---- MATERIAL FOR THIS TASK

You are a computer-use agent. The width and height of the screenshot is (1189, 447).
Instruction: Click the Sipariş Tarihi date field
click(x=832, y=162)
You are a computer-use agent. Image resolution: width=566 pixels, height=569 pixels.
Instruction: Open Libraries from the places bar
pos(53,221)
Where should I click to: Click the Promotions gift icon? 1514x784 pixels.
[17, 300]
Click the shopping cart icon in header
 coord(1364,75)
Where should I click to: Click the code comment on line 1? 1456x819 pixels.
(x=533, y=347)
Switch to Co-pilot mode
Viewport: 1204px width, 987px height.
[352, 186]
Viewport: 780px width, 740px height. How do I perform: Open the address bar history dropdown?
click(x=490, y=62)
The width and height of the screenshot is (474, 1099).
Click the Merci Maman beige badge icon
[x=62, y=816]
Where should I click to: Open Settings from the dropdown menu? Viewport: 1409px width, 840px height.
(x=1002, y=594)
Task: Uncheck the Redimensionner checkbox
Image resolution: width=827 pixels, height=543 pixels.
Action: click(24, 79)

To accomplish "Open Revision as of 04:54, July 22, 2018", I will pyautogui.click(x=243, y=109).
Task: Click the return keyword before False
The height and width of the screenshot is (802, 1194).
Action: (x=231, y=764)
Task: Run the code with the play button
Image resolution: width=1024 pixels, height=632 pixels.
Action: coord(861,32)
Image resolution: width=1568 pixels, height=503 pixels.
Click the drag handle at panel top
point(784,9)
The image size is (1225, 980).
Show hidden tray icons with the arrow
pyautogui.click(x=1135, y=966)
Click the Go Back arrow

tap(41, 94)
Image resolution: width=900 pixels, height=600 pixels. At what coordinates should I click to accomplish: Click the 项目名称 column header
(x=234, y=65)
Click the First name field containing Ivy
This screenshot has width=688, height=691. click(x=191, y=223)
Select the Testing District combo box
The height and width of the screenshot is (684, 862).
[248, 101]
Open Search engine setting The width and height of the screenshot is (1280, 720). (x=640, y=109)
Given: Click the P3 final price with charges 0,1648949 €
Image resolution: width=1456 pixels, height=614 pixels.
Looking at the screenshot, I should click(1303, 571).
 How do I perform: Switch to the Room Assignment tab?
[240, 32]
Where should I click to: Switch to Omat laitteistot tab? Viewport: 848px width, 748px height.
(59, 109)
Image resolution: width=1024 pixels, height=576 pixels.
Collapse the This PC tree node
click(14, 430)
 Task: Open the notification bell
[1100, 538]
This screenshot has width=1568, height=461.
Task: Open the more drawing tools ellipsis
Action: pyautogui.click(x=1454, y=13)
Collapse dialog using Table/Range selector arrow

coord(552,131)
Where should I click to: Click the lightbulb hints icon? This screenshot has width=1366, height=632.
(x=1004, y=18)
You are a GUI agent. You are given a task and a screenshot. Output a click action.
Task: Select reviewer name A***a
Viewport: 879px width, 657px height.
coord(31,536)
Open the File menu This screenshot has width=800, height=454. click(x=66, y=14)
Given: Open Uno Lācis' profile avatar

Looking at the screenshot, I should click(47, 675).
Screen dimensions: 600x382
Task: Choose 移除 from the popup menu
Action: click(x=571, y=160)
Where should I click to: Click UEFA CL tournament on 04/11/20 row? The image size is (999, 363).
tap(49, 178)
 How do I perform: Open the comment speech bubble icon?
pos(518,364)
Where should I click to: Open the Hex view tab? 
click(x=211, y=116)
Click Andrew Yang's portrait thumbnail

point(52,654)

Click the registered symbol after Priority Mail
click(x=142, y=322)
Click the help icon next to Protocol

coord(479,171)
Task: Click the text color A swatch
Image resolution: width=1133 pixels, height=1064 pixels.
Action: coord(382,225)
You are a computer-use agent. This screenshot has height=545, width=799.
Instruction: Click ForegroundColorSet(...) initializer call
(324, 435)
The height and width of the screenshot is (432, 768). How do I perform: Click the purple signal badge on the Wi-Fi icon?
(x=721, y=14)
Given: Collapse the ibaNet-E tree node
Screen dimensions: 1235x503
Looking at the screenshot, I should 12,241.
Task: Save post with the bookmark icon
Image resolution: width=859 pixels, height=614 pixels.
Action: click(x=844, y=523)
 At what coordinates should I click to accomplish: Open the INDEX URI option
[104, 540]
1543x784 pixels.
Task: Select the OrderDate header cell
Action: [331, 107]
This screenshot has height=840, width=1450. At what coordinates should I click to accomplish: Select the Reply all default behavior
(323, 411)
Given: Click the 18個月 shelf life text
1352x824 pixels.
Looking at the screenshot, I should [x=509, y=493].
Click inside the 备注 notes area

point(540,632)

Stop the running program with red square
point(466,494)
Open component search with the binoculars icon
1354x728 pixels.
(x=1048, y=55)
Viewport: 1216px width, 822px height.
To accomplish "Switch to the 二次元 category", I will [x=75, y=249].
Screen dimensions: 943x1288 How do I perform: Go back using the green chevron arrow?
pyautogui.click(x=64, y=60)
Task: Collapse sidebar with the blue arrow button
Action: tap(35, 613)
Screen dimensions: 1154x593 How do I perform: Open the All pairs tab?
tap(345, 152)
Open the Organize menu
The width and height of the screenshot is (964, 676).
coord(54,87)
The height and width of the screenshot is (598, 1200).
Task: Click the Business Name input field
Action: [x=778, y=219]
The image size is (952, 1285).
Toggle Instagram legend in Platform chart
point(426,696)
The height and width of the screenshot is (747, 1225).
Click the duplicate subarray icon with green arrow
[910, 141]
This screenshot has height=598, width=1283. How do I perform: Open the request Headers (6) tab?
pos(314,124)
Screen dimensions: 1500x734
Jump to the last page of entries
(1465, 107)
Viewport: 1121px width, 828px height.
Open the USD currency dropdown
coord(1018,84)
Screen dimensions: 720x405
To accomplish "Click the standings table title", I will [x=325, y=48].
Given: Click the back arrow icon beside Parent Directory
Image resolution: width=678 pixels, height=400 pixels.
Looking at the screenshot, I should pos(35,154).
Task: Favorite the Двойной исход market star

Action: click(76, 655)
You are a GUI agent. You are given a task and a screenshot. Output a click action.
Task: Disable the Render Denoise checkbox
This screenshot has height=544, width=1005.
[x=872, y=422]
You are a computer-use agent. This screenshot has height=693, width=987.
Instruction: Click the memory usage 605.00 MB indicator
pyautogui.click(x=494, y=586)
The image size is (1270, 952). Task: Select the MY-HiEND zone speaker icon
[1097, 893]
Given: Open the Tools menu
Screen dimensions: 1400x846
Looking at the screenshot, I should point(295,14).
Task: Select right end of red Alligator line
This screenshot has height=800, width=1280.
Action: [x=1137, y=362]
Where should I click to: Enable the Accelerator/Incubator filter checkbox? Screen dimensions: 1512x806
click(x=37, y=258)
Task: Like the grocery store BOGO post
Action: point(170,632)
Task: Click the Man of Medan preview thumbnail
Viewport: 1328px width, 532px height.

--------

Your output should be an exact copy of the lines from the top of the listing above to the line with "Task: Click the return keyword before False", both ends included.

You are a computer-use agent. The width and height of the screenshot is (1189, 447).
Instruction: Click the Sipariş Tarihi date field
click(x=832, y=162)
You are a computer-use agent. Image resolution: width=566 pixels, height=569 pixels.
Instruction: Open Libraries from the places bar
pos(53,221)
Where should I click to: Click the Promotions gift icon? 1514x784 pixels.
[17, 300]
Click the shopping cart icon in header
 coord(1364,75)
Where should I click to: Click the code comment on line 1? 1456x819 pixels.
(x=533, y=347)
Switch to Co-pilot mode
Viewport: 1204px width, 987px height.
[352, 186]
Viewport: 780px width, 740px height. How do I perform: Open the address bar history dropdown?
click(x=490, y=62)
The width and height of the screenshot is (474, 1099).
Click the Merci Maman beige badge icon
[x=62, y=816]
Where should I click to: Open Settings from the dropdown menu? Viewport: 1409px width, 840px height.
(x=1002, y=594)
Task: Uncheck the Redimensionner checkbox
Image resolution: width=827 pixels, height=543 pixels.
Action: click(24, 79)

To accomplish "Open Revision as of 04:54, July 22, 2018", I will pyautogui.click(x=243, y=109).
Task: Click the return keyword before False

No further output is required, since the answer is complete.